> **MATERIAL FOR THIS EXERCISE**
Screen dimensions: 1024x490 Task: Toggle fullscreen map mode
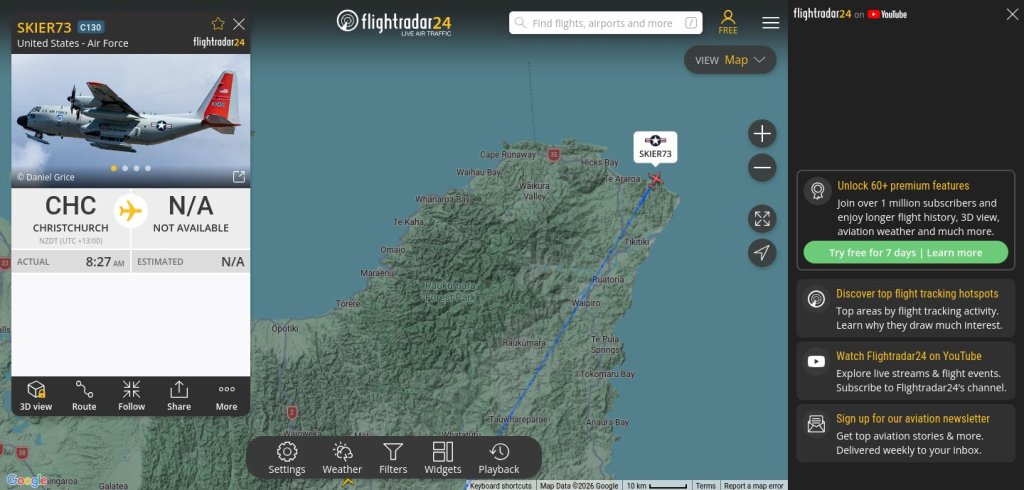[762, 219]
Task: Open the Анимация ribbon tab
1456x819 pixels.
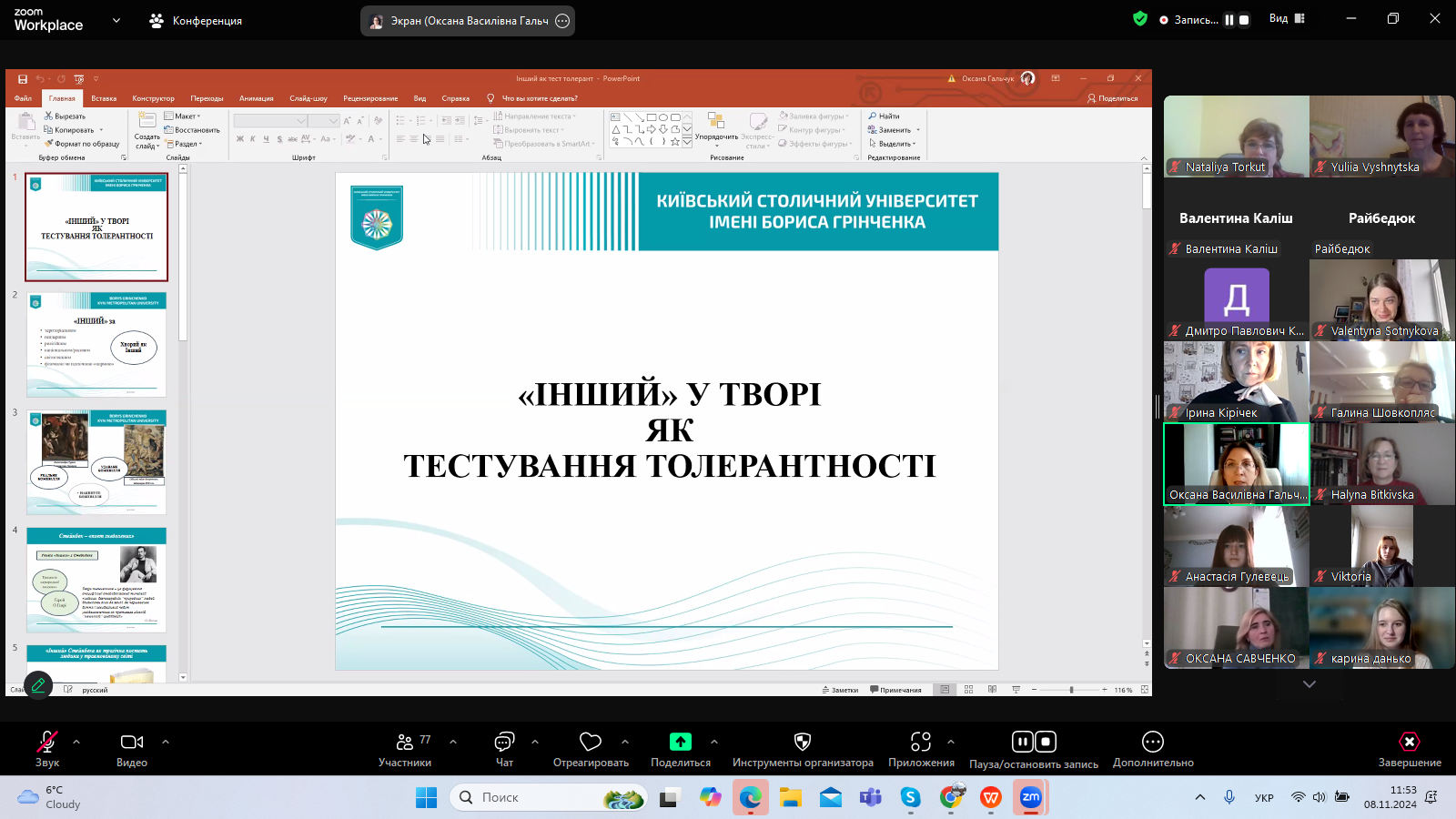Action: click(x=256, y=98)
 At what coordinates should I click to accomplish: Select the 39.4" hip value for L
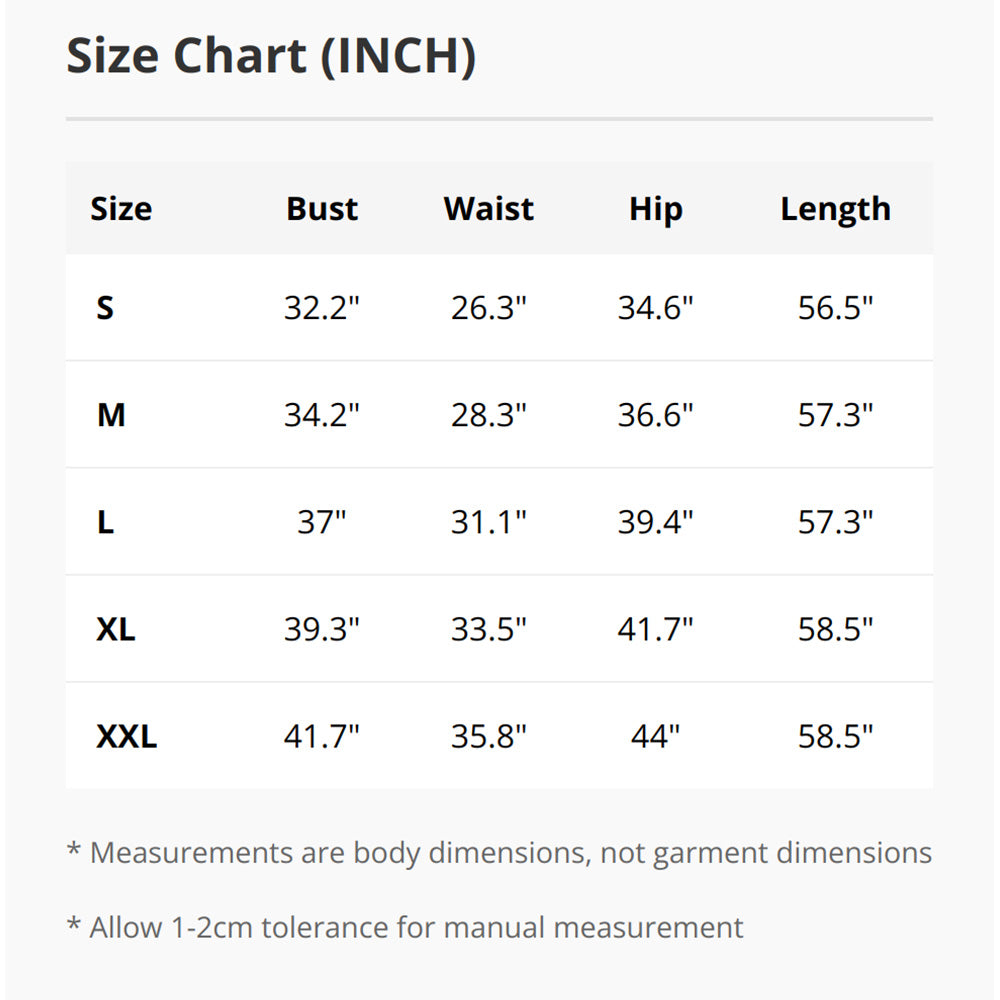(x=655, y=522)
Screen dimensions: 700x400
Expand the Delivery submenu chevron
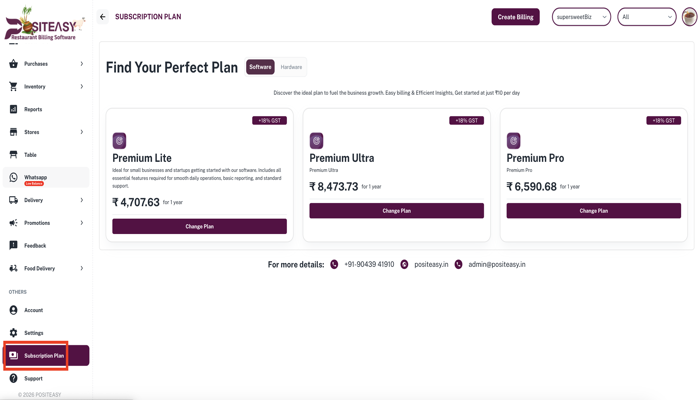pyautogui.click(x=82, y=200)
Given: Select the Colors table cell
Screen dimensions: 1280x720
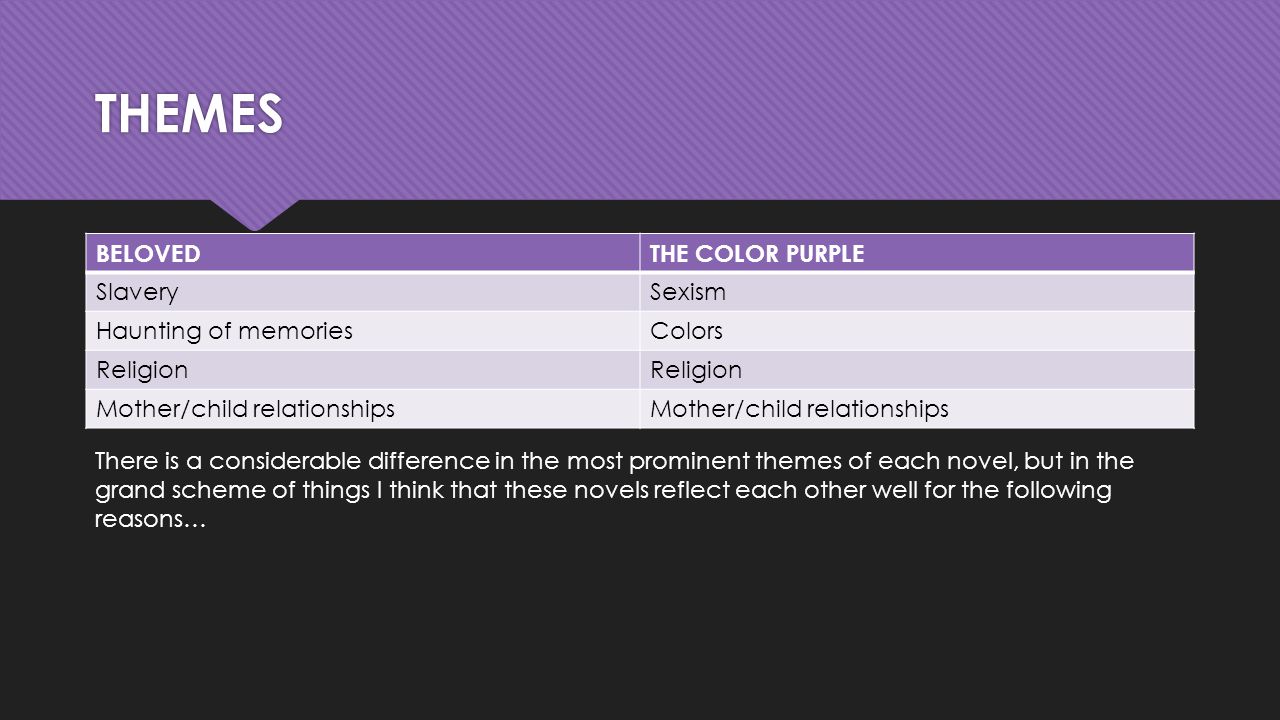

> **PROMPT**
Keeping pictures out, repeat exactly the lines from the one containing "Given: Select the Colors table cell" through the end of the listing.

> **ANSWER BOX**
Given: Select the Colors table cell
Screen dimensions: 1280x720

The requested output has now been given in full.